Brad Dourif as Hazel Motes

Throughout his career, John Huston has kept faith with a vision of mankind as a valiant, fumbling lot, and life as a mostly doomed quest after holy and unholy grails: truth, riches, peace of mind, personal and cosmic vengeance, kingly selfhood. His Homo sapiens is a quirky, charming, exasperating, sometimes weirdly noble species occupying a tenuous ascendancy in the evolutionary scheme of things. The director contemplates his protagonists’ foibles and virtues, triumphs and catastrophes, with equal indulgence, but he never suspends the rules of the existential game, never reaches in to prop his people up or knock them down. He just watches, sees the way things are, shows them as clearly as it is in his power to do, and then shares with us his sad, ironical smile.

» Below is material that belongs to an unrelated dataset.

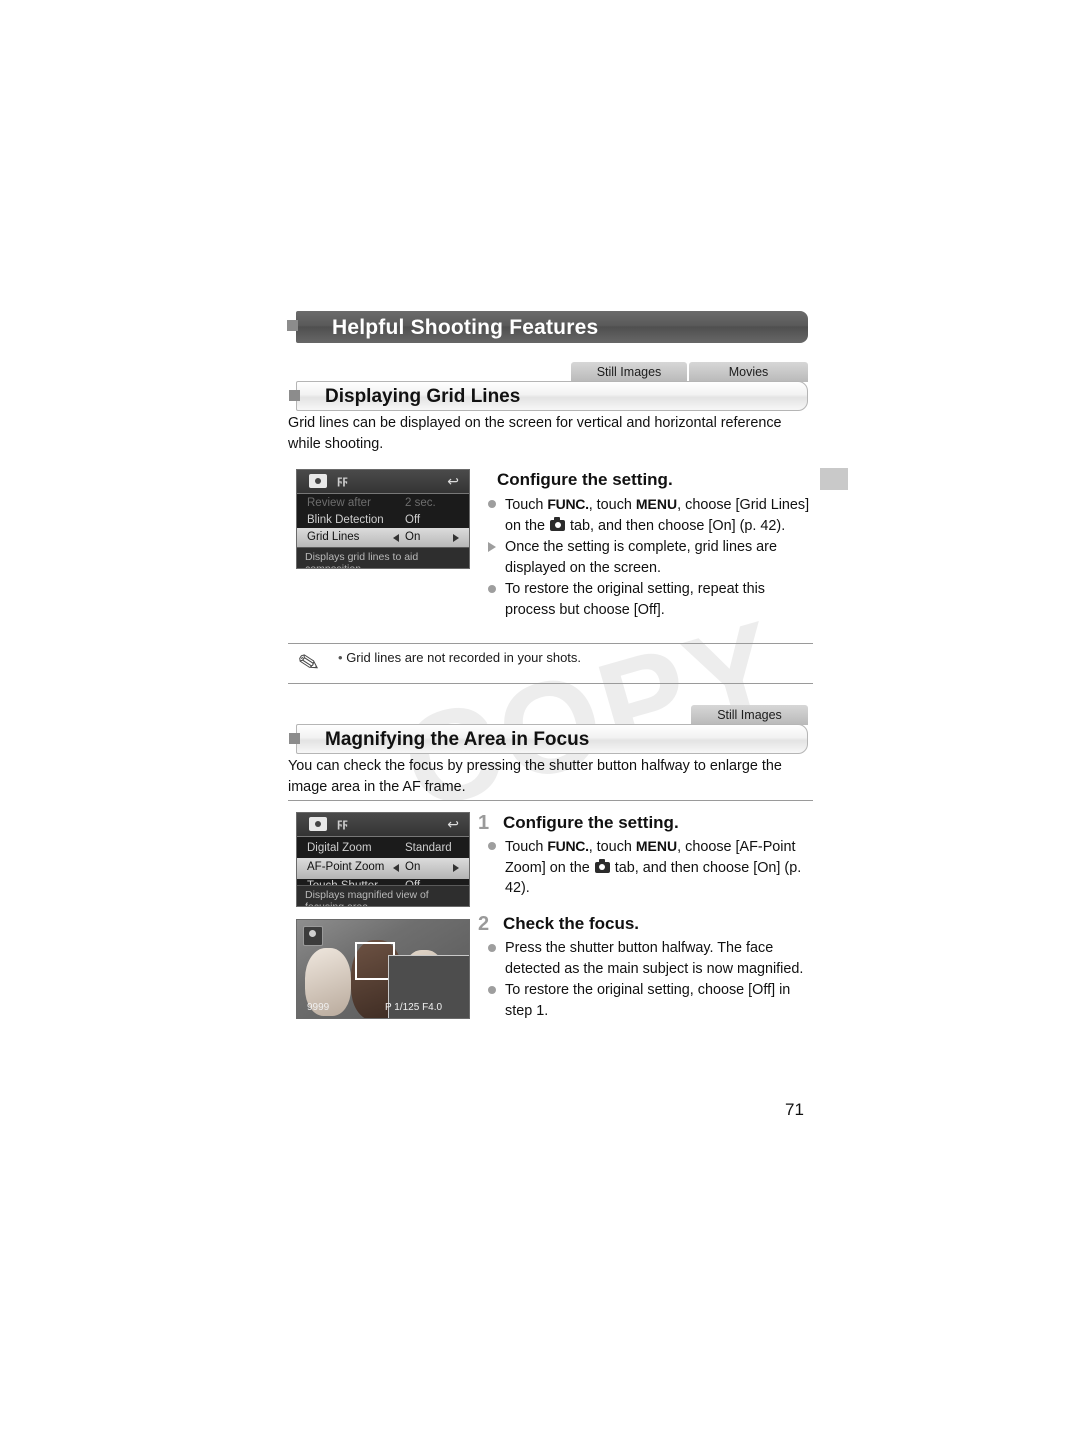 This screenshot has width=1080, height=1436. I want to click on pencil-icon: ✎, so click(309, 663).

Wise Blood tells the story of Hazel Motes (Brad Dourif), a fierce-eyed cracker who returns from an unspecified modern war, pensioned off because of an unspecified wound, to find the family homestead in ruins and his Georgia village permanently bypassed by the highway. Changing his Army uniform for an $11.98 suit at the general store, Hazel entrains for “the city” determined “to do some things I never done before.” These all have to do with his violent need to establish “a place to be,” not only in space—a klunker car and a rented room will serve for that—but also in spirit, which only a dismantling of the entire Judaeo-Christian worldview will achieve.